Divide Selected Samples per Category
- Optimum Number of Samples per Borehole: If the optimum number of samples per borehole has not been reached, a second pass is performed to select the nearest samples that have been ignored during the first search.
- Maximum Number of Samples per Borehole: If the maximum number of samples on a borehole have been selected, it will not be possible to select any other sample from this borehole even if the optimum number of samples per sector has not been reached.

Note: The Optimum Number of Samples per Borehole should be lower than the Maximum Number of Samples per Borehole and lower than the Optimum Number of Samples per Sector.

Cluster Grouping

This tab is dedicated to the Cluster Grouping post-processing.

It is meant to merge a domain into another one.

Use and to add and remove a rule.

Select two Domains. On this figure the Domain 1 will be merged into the Domain 2.

Borehole Smoothing

This tab is dedicated to the Borehole Smoothing post-processing.
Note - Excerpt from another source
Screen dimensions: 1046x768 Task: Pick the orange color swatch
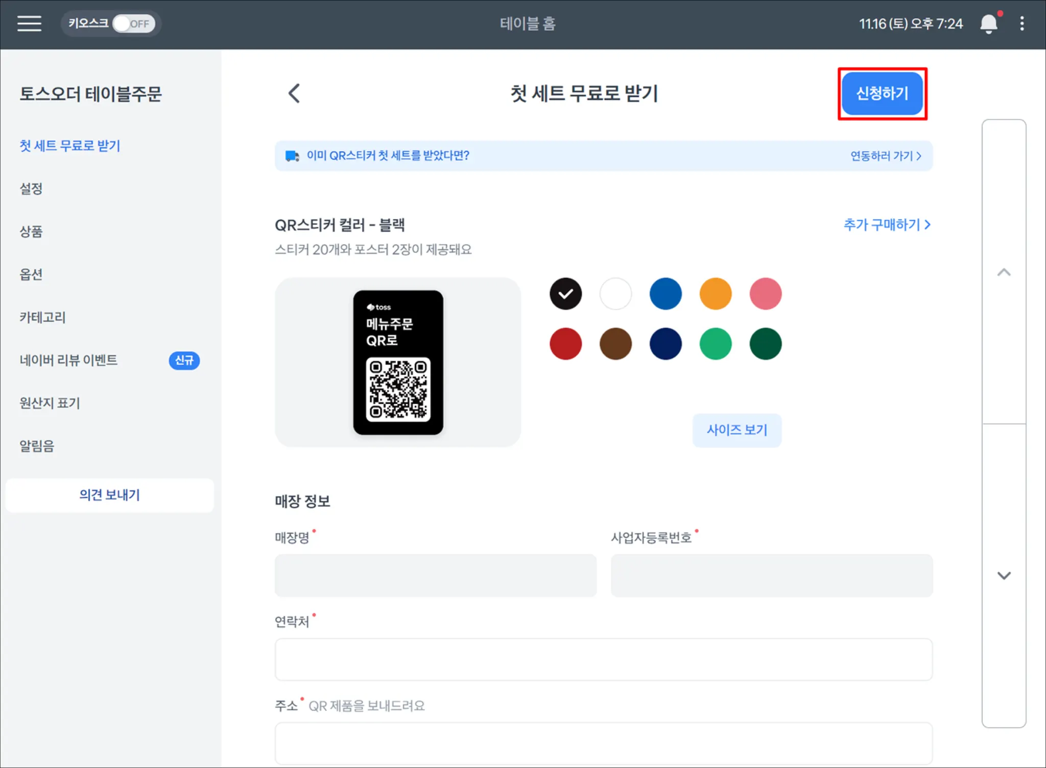click(x=715, y=294)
It is meant to smooth the borehole by removing small intervals and to fill the gap interval.

Enter a distance value to Remove Gaps Smaller than this given distance. The undefined sequence is replaced by the most likely domain using domain transition probabilities.
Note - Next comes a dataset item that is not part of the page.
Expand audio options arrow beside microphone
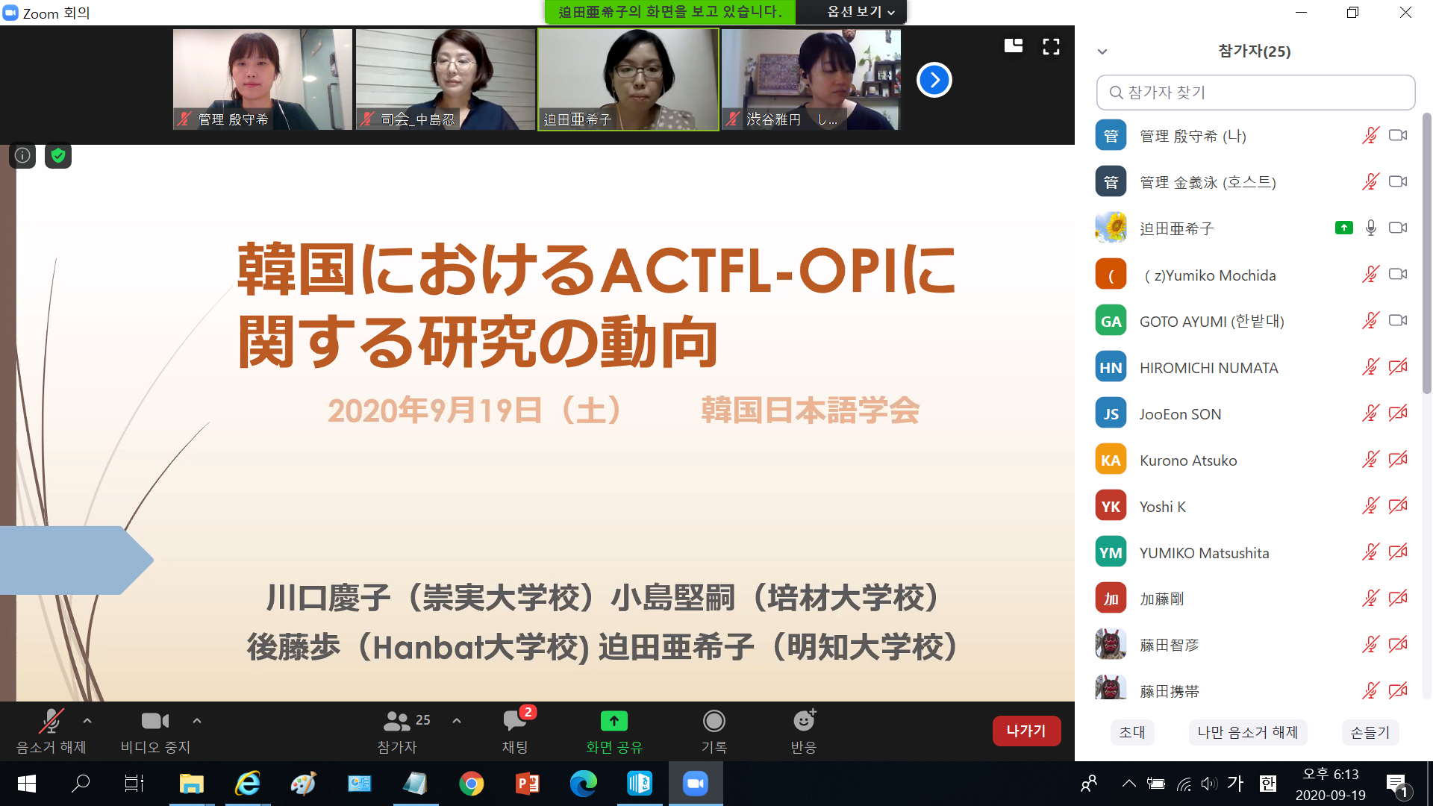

Note: To avoid the Remove Gaps operation set the parameter value to zero.
Merge Isolated Top Domain with the Next Domain: Activate the toggle to merge an isolated sample at borehole top with the following domain.
Merge Isolated Bottom Domain with Previous Domain: Activate the toggle to merge an isolated sample at borehole bottom with the previous domain.

Use and to add and remove a rule.

Select an Included Domain then select the Surrounding Domain and a Minimum Length. Included Domain intervals smaller than the Minimum Length will be replaced by the Surrounding Domain. There are two default Surrounding Domains:

Any: The Included Domain will be replaced by the most likely domain (above or below domain).
Any (Twice the same domain): The Included Domain will be replaced by the Surrounding Domain if the surrounding domain is the same above and below.

Note: The Smoothing operation is performed before the Grouping operation in the algorithm. If some domains have been grouped together, the Smoothing operation rules should be applied on all the initial domains and not only on the grouped ones.

Parameter Set

Press to create a new Parameter Set and then modify the parameters of your choice.

Press Compute to generate new Parameter Set’s graphical output. Use the combo box to select a previous computed Parameter Set.

Press Next to get the Clustering Results of the current Parameter Sets.